[DATA SUPPLIED]
========================================================================

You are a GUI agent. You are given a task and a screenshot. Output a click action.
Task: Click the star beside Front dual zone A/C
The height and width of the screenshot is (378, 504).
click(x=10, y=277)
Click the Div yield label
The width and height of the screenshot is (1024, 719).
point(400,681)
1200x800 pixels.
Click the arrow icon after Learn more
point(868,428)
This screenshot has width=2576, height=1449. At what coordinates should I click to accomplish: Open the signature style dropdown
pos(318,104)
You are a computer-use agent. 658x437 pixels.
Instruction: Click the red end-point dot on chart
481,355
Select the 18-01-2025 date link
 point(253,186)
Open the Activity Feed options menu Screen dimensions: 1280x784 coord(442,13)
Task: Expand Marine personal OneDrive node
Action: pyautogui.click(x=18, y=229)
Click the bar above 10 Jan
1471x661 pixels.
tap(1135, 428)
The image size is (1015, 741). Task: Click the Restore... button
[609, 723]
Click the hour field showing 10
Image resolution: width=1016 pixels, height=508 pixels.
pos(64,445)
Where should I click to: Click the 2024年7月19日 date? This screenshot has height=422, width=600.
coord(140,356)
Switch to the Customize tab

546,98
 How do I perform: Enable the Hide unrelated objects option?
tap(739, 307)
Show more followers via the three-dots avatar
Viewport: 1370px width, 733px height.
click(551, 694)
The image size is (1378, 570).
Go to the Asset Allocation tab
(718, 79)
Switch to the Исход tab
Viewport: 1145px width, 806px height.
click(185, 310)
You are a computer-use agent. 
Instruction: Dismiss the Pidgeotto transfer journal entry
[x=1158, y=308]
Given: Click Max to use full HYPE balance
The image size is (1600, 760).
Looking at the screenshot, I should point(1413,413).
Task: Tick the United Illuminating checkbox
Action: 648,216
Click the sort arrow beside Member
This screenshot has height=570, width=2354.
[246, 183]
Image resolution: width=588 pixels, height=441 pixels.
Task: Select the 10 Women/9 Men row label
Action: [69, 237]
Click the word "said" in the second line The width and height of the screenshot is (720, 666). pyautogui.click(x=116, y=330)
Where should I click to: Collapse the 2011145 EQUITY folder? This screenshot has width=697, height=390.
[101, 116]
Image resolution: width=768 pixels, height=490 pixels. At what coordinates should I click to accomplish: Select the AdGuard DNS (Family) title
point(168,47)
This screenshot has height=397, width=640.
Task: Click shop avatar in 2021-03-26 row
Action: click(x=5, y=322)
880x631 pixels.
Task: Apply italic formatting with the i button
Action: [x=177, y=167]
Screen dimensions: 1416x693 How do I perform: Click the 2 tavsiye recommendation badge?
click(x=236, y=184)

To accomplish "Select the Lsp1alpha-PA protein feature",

========================================================================

[WORK ITEM]
This task calls for an exact reproduction of the lines that start at the one containing "Instruction: Dismiss the" and continue to the end of the entries above.

[RESULT BELOW]
Instruction: Dismiss the Pidgeotto transfer journal entry
[x=1158, y=308]
Given: Click Max to use full HYPE balance
The image size is (1600, 760).
Looking at the screenshot, I should point(1413,413).
Task: Tick the United Illuminating checkbox
Action: 648,216
Click the sort arrow beside Member
This screenshot has height=570, width=2354.
[246, 183]
Image resolution: width=588 pixels, height=441 pixels.
Task: Select the 10 Women/9 Men row label
Action: [69, 237]
Click the word "said" in the second line The width and height of the screenshot is (720, 666). pyautogui.click(x=116, y=330)
Where should I click to: Collapse the 2011145 EQUITY folder? This screenshot has width=697, height=390.
[101, 116]
Image resolution: width=768 pixels, height=490 pixels. At what coordinates should I click to accomplish: Select the AdGuard DNS (Family) title
point(168,47)
This screenshot has height=397, width=640.
Task: Click shop avatar in 2021-03-26 row
Action: click(x=5, y=322)
880x631 pixels.
Task: Apply italic formatting with the i button
Action: [x=177, y=167]
Screen dimensions: 1416x693 How do I perform: Click the 2 tavsiye recommendation badge?
click(x=236, y=184)

To accomplish "Select the Lsp1alpha-PA protein feature",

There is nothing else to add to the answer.